Your best bet to reconnect with this tradition, is to hit the Berinda Cox Fish Market (just west of the colorful shops that host the fish fry festivities) early. Sheltered from the hot Bajan sun beneath some simple roofs, you’ll find a bustle of activity. A couple of men in bright blue aprons will be efficiently cleaning all manner of sea life with rapid knife cuts, quick scrapes to remove entrails, and blasts of water from hoses hanging from the ceiling. Around them, patrons will alternate between hailing up friends, idle chatter, eyeing the cleaner’s actions closely and offering staccato shouts of instruction.
“Save dem bones.”
“Yeah, yeah, mus have de head fo soup.”
“Das my fish!”
While hanging a little further back on the edges of the shade, hungry cats and opportunistic egrets await their own moment to sample the market’s catch of the day.

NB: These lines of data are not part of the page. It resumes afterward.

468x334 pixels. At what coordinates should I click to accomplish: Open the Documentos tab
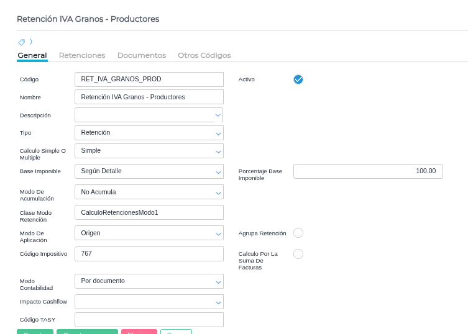142,55
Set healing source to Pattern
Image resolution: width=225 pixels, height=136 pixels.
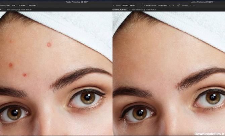133,5

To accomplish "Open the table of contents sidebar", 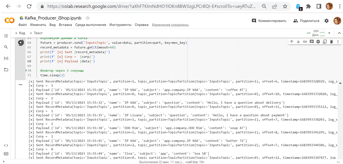I will (6, 36).
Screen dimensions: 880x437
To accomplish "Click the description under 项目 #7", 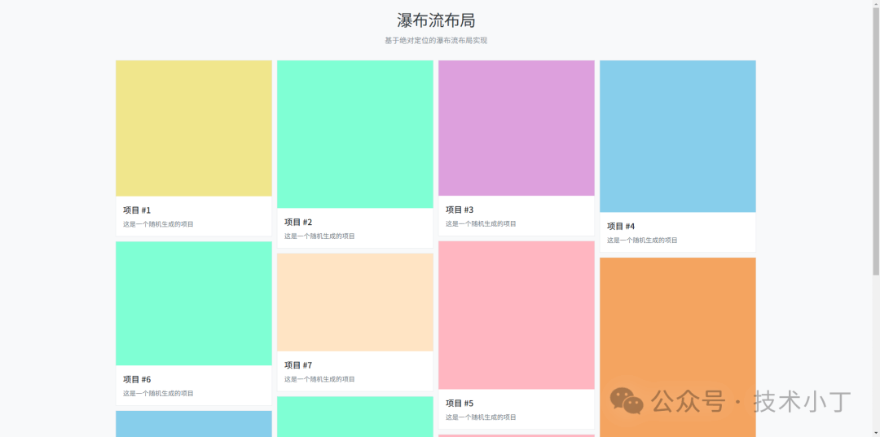I will (x=319, y=379).
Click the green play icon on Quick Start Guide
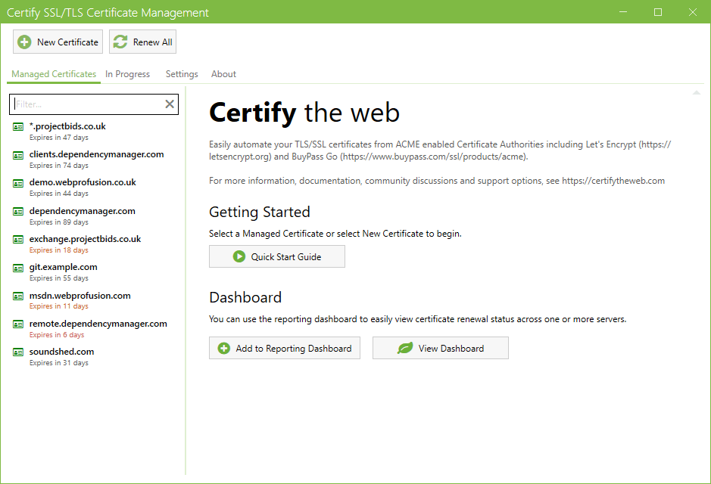Screen dimensions: 711x484 (x=239, y=257)
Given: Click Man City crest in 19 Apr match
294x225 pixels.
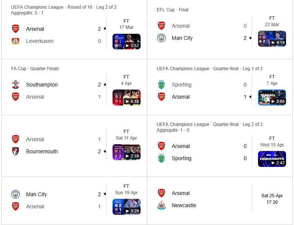Looking at the screenshot, I should 16,194.
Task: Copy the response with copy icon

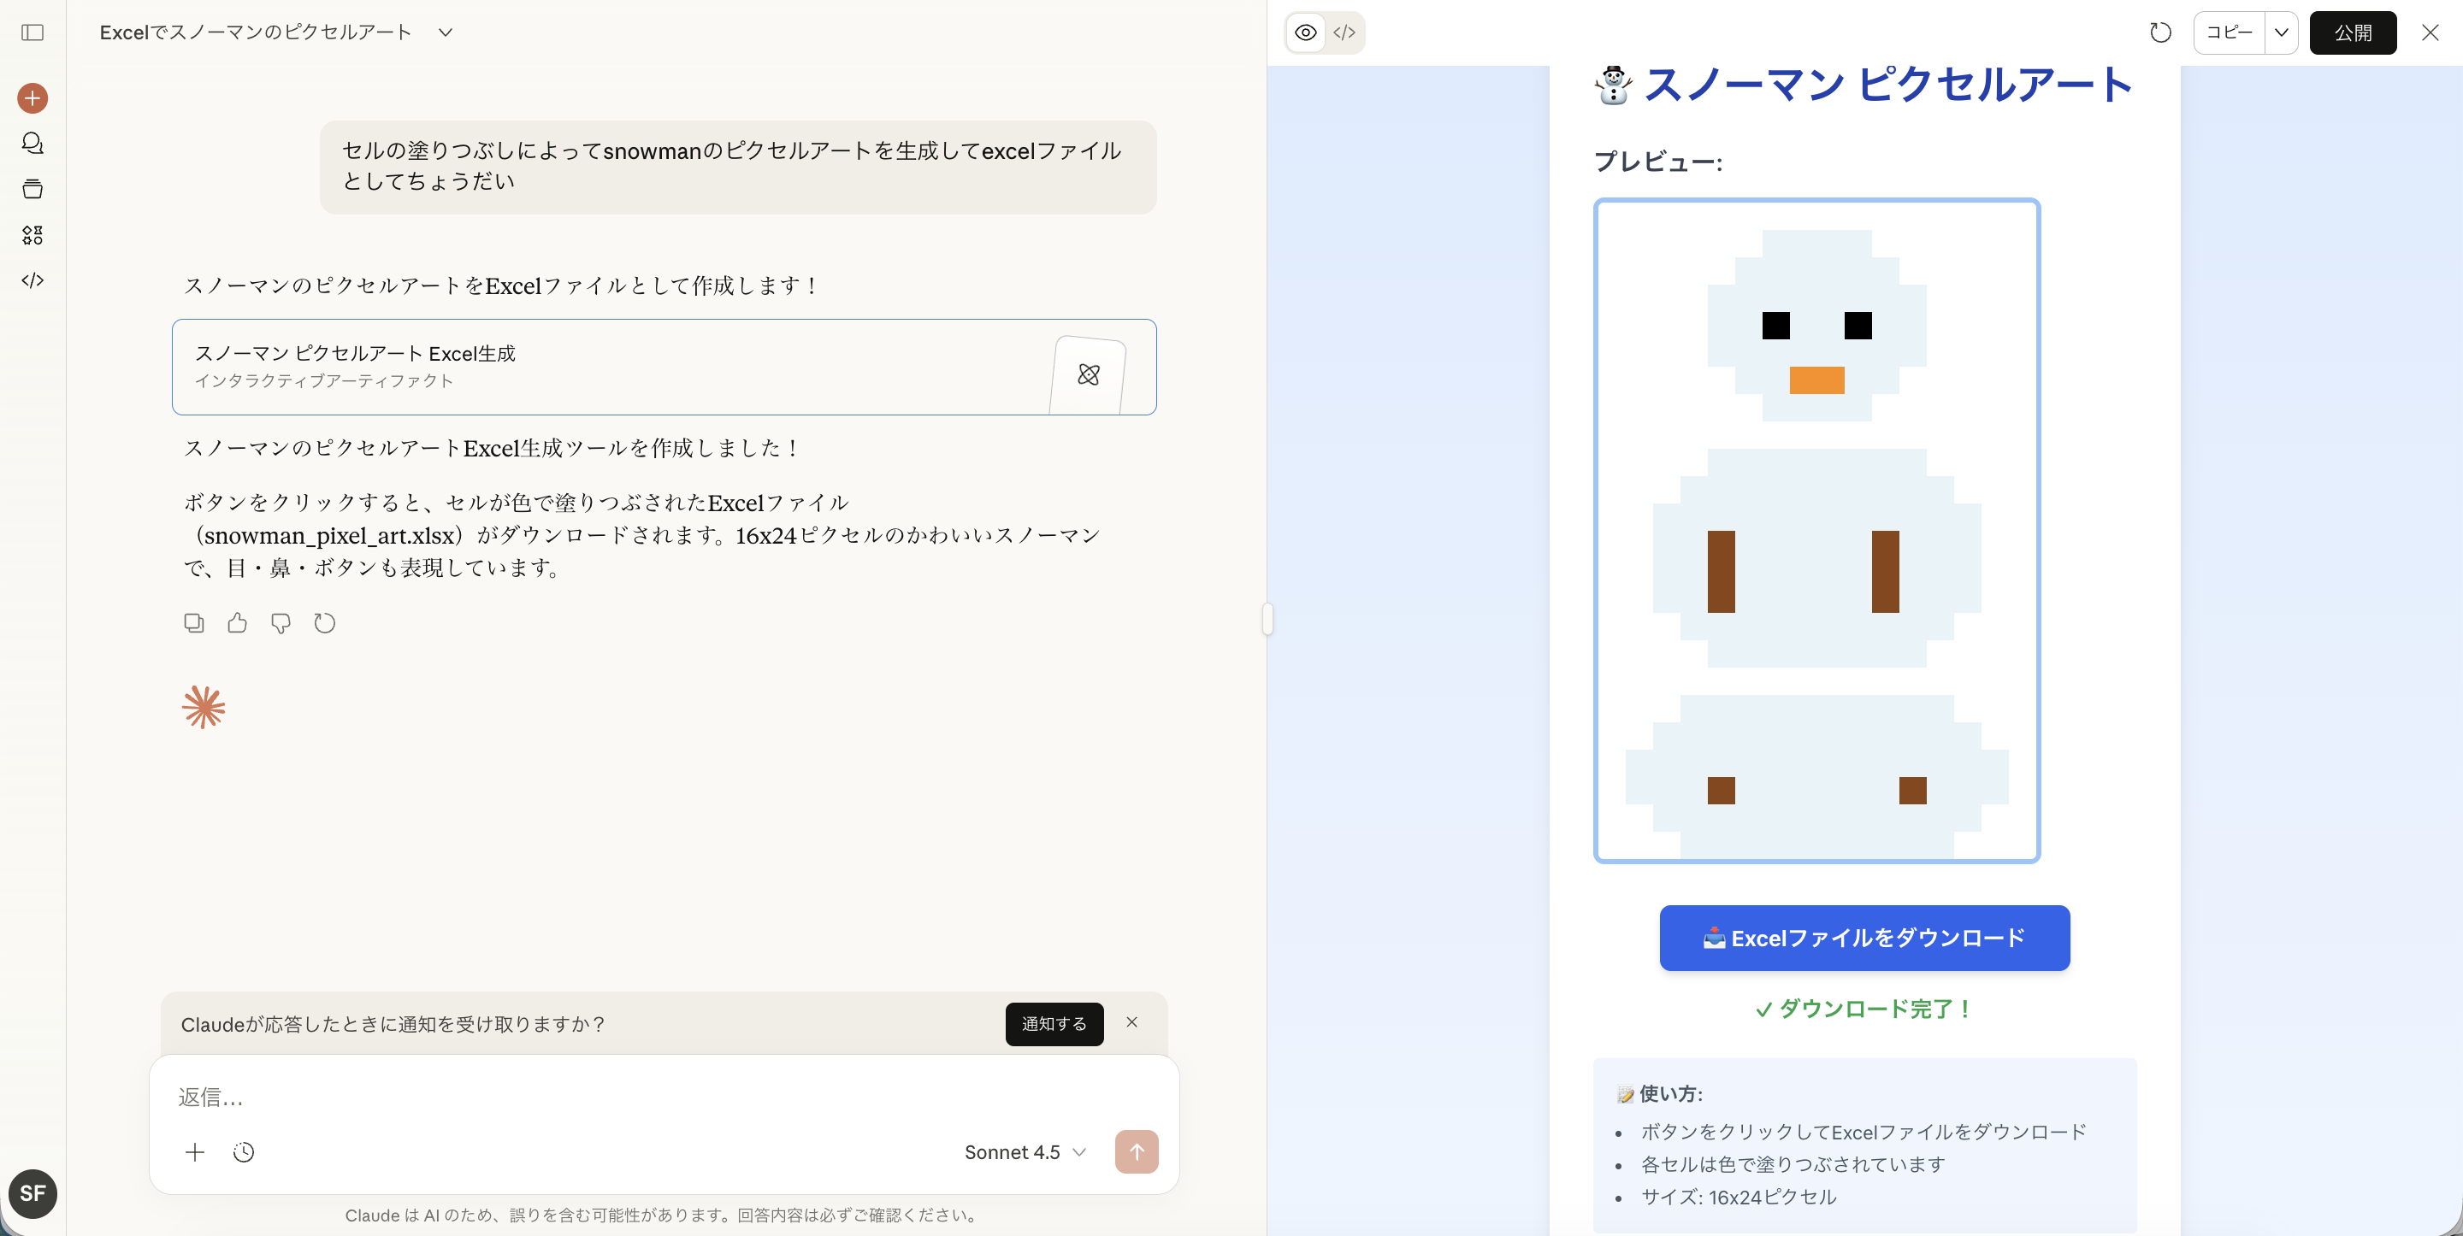Action: coord(194,623)
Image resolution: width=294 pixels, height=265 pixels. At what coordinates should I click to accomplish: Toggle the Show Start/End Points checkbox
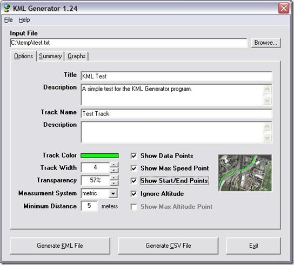click(x=133, y=181)
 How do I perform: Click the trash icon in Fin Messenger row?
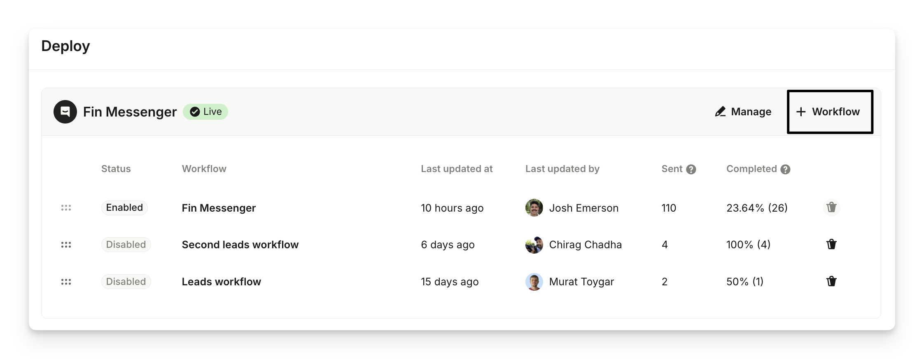[x=831, y=207]
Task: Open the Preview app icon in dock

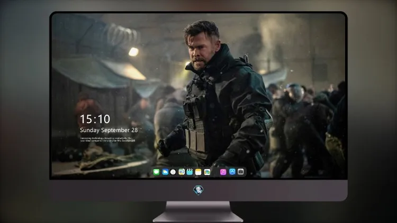Action: 182,172
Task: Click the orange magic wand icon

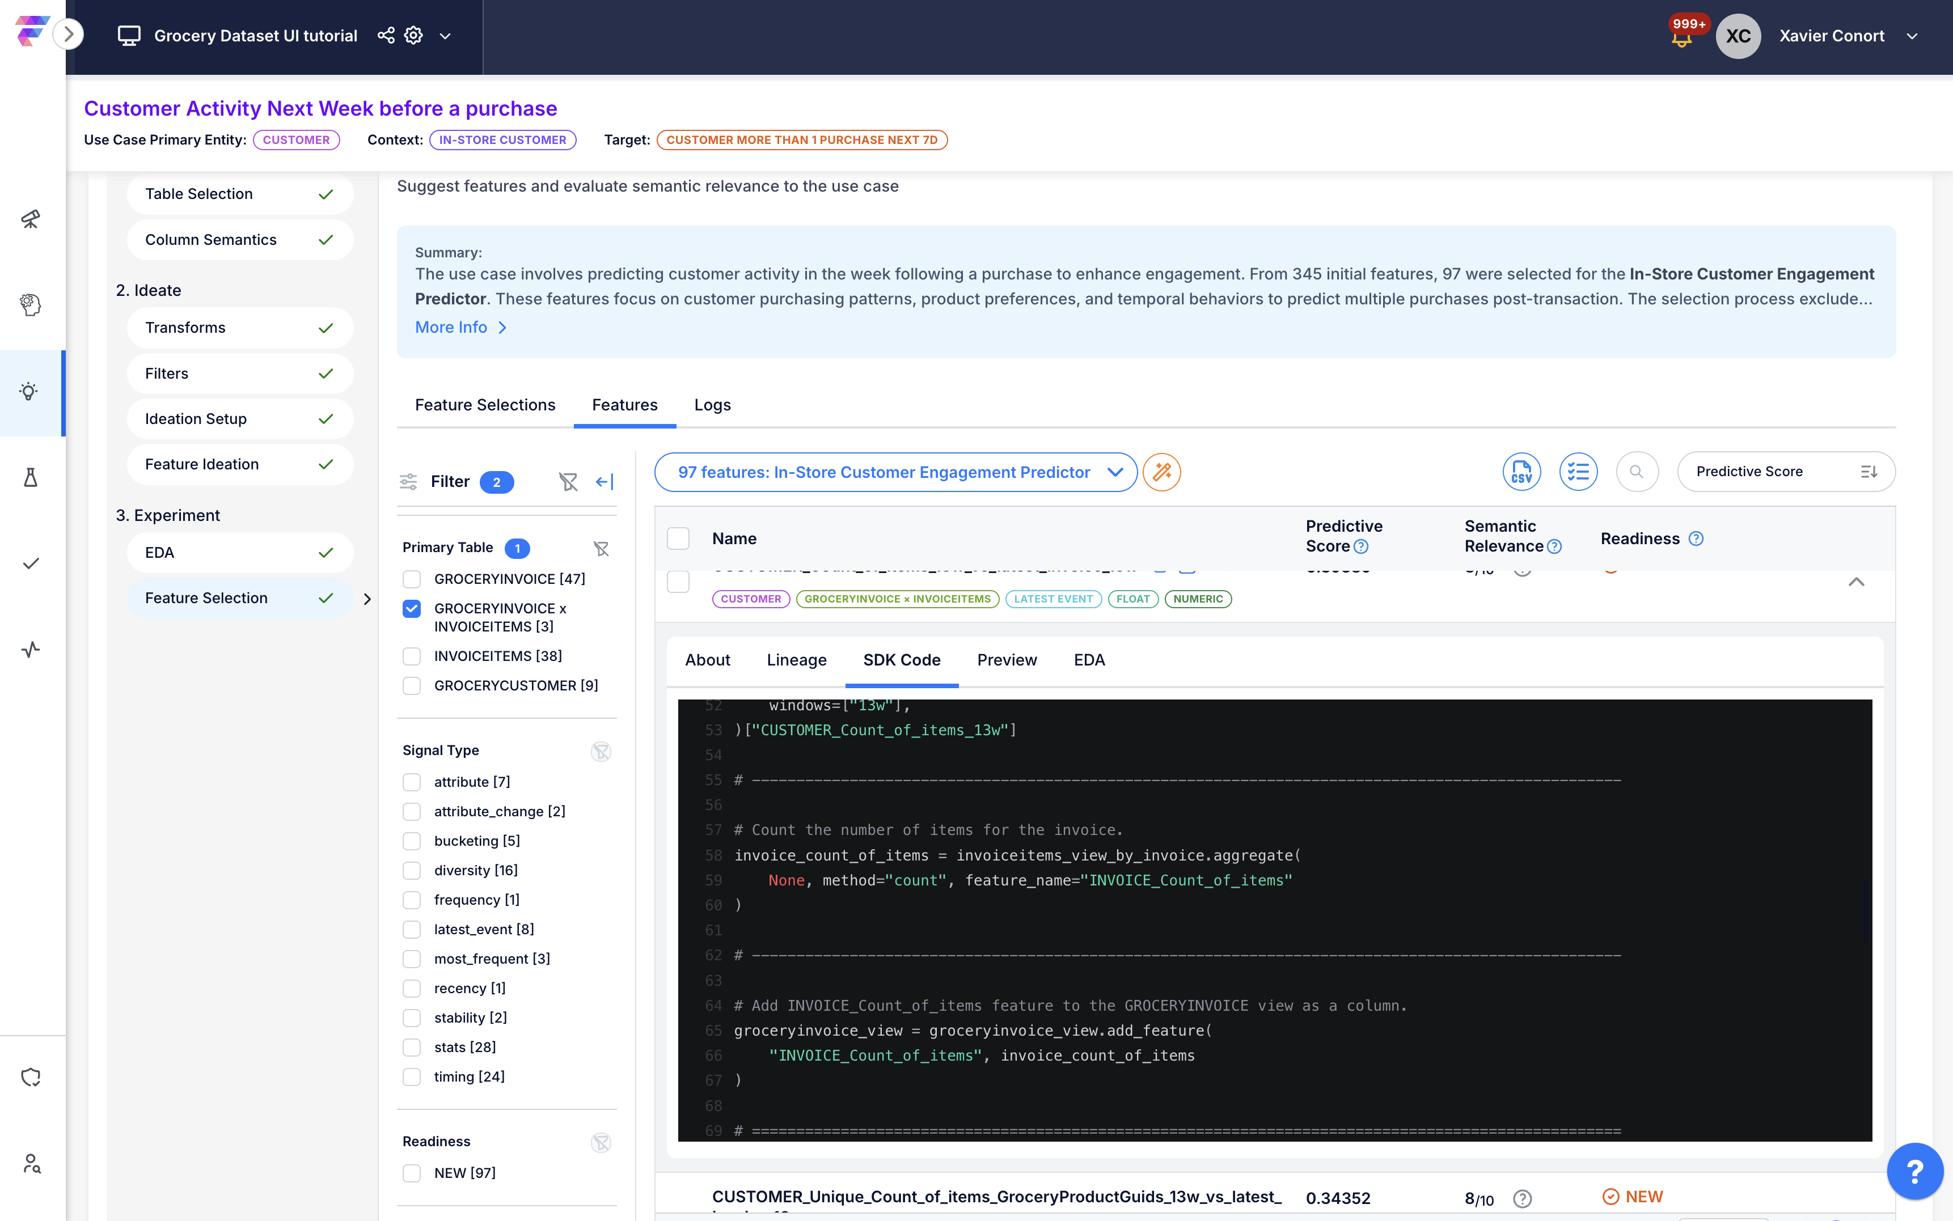Action: 1161,472
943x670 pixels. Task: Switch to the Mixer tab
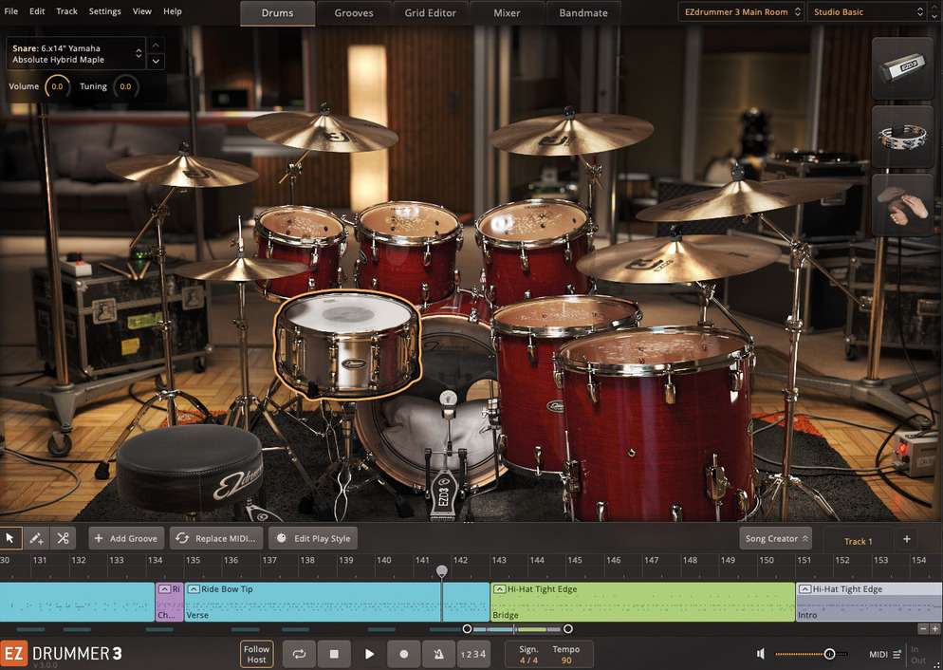click(507, 12)
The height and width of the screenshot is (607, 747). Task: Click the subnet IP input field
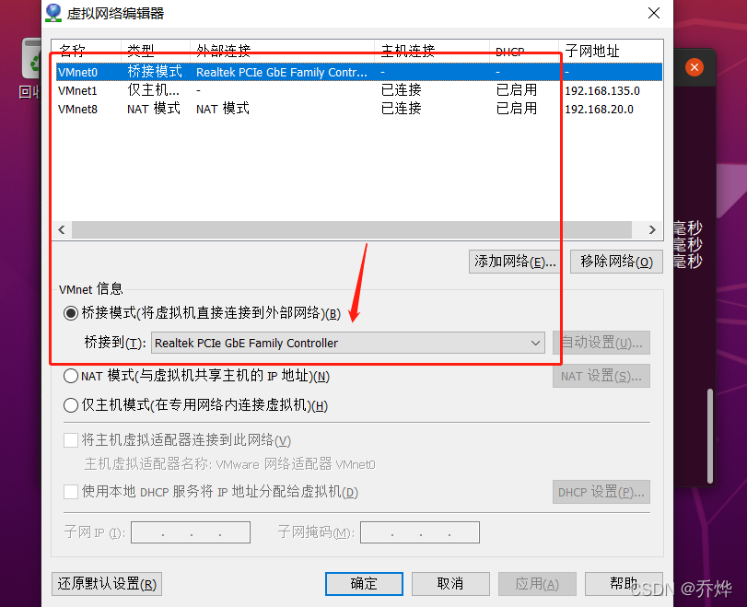click(x=191, y=532)
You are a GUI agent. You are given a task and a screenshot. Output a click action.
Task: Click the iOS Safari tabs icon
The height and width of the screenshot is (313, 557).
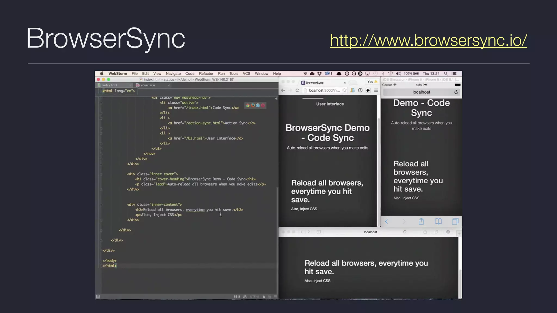point(455,221)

Your first inclination might be to approach a fish cleaner to inquire about a tasty morsel for yourself, but that’s not their job. Instead, look on the perimeter for someone near a bag full of bags with a handful of cash. He’s the man who handles inquiries, manages pricing and doles out fish for the cleaners to prepare to your specs. Just don’t forget to tip the cleaner when he’s done.
On a recent visit, we got a large dolphin fish (or mahi-mahi) cleaned, de-boned and sliced into perfect steaks for $56 Barbados dollars. That’s just $25 US! Think how much just one of those mahi-mahi cutters costs at restaurants across the island and now do the math.
If frying or grilling up some fish for yourself isn’t your thing, Oistins during the day still offers much to the Uncommon Caribbean traveler.
A walk along the shore offers an endless amount of photographic opportunities. Chicken lounge in the shade, dozens of picturesque fishing boats innocently sporting women’s names float restlessly in the bay, children splash in the surf, some fishermen catch a few Z’s atop counters in the relative shade of their closed fish stands, while others make (or lose, as the case may be) a few extra dollars at card tables.
Smack in the middle of it all, is Lexie’s bar which proudly proclaims on its uncharacteristically unpatriotic Heineken sign to be open 24 hours! Here, you can snag a Banks (or Heineken if you want to be swayed by advertising) bright and early — first thing in the morning just like the other fishermen propping up the bar. To accompany your beverage, try the fried fish for breakfast with a healthy dose of pepper sauce.
Close your eyes with these tastes lingering in your mouth and you just might feel like Oistins is throwing you a private fish fry!